I hate to keep picking on Sen. Rick Santorum, but he's the most articulate and principled opponent of individualism and individual rights since Hillary Clinton first rose to prominence. I noted previously the NPR interview in which he rejected “this whole idea of personal autonomy, . . . this idea that people should be left alone":
This whole idea of personal autonomy, well I don’t think most conservatives hold that point of view. Some do. They have this idea that people should be left alone, be able to do whatever they want to do, government should keep our taxes down and keep our regulations low, that we shouldn’t get involved in the bedroom, we shouldn’t get involved in cultural issues. You know, people should do whatever they want. Well, that is not how traditional conservatives view the world and I think most conservatives understand that individuals can’t go it alone. That there is no such society that I am aware of, where we’ve had radical individualism and that it succeeds as a culture.

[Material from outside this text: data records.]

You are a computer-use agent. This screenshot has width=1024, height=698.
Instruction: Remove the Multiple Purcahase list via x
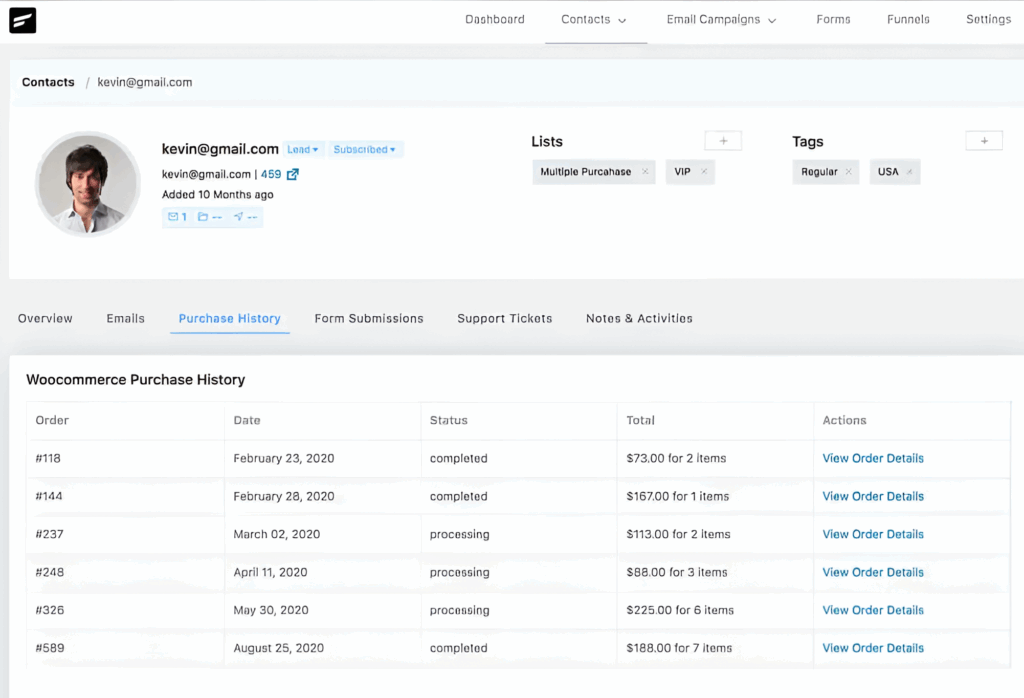pyautogui.click(x=646, y=171)
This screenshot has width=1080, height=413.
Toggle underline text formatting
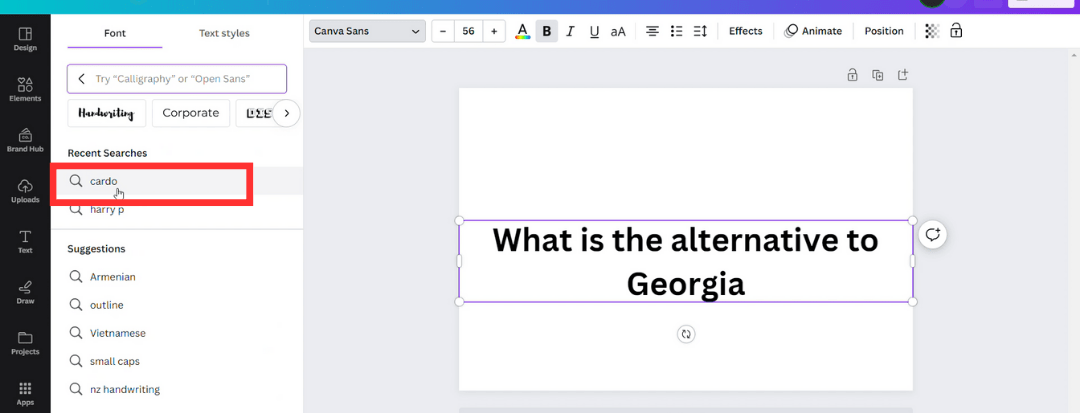pos(594,31)
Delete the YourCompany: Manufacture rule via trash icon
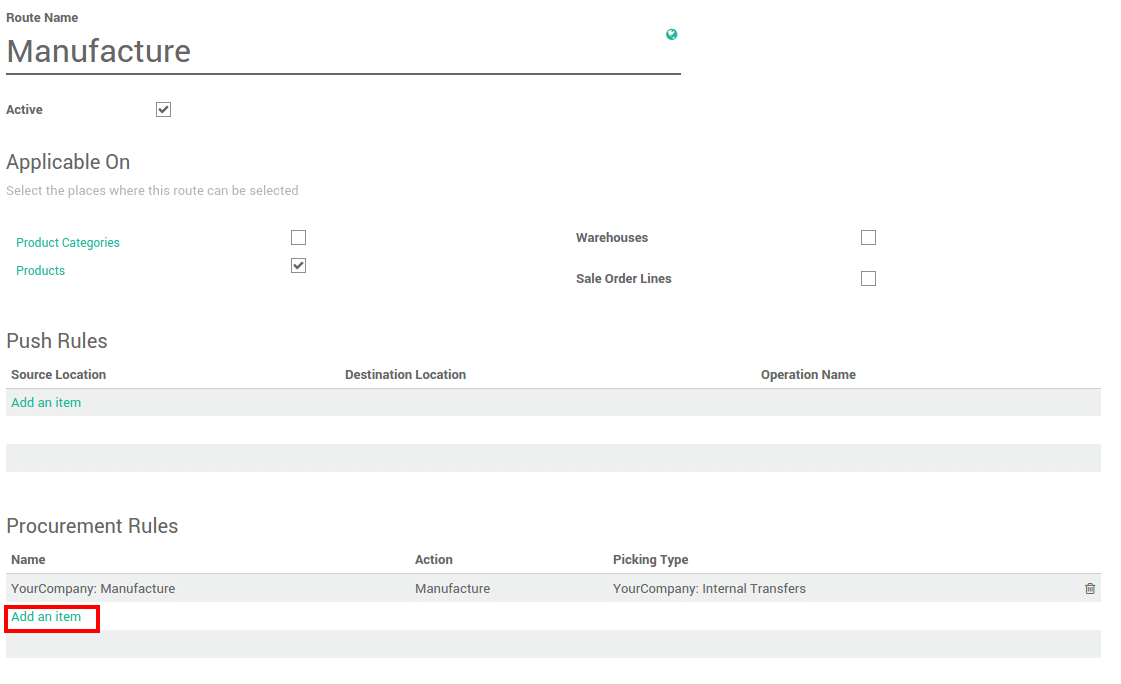The width and height of the screenshot is (1121, 684). coord(1089,589)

Now Andrew Sullivan directs our attention to a television interview from the same time last year in which the senator from the home state of Benjamin Franklin and James Wilson denounces America's Founding idea of "the pursuit of happiness." If you watch the video, you can hear these classic hits: "This is the mantra of the left: I have a right to do what I want to do" and "We have a whole culture that is focused on immediate gratification and the pursuit of happiness . . . and it is harming America." Santorum has done some good things in the Senate, such as supporting Social Security reform. But conservatives should call him out when he denounces individualism, personal autonomy, and the pursuit of happiness.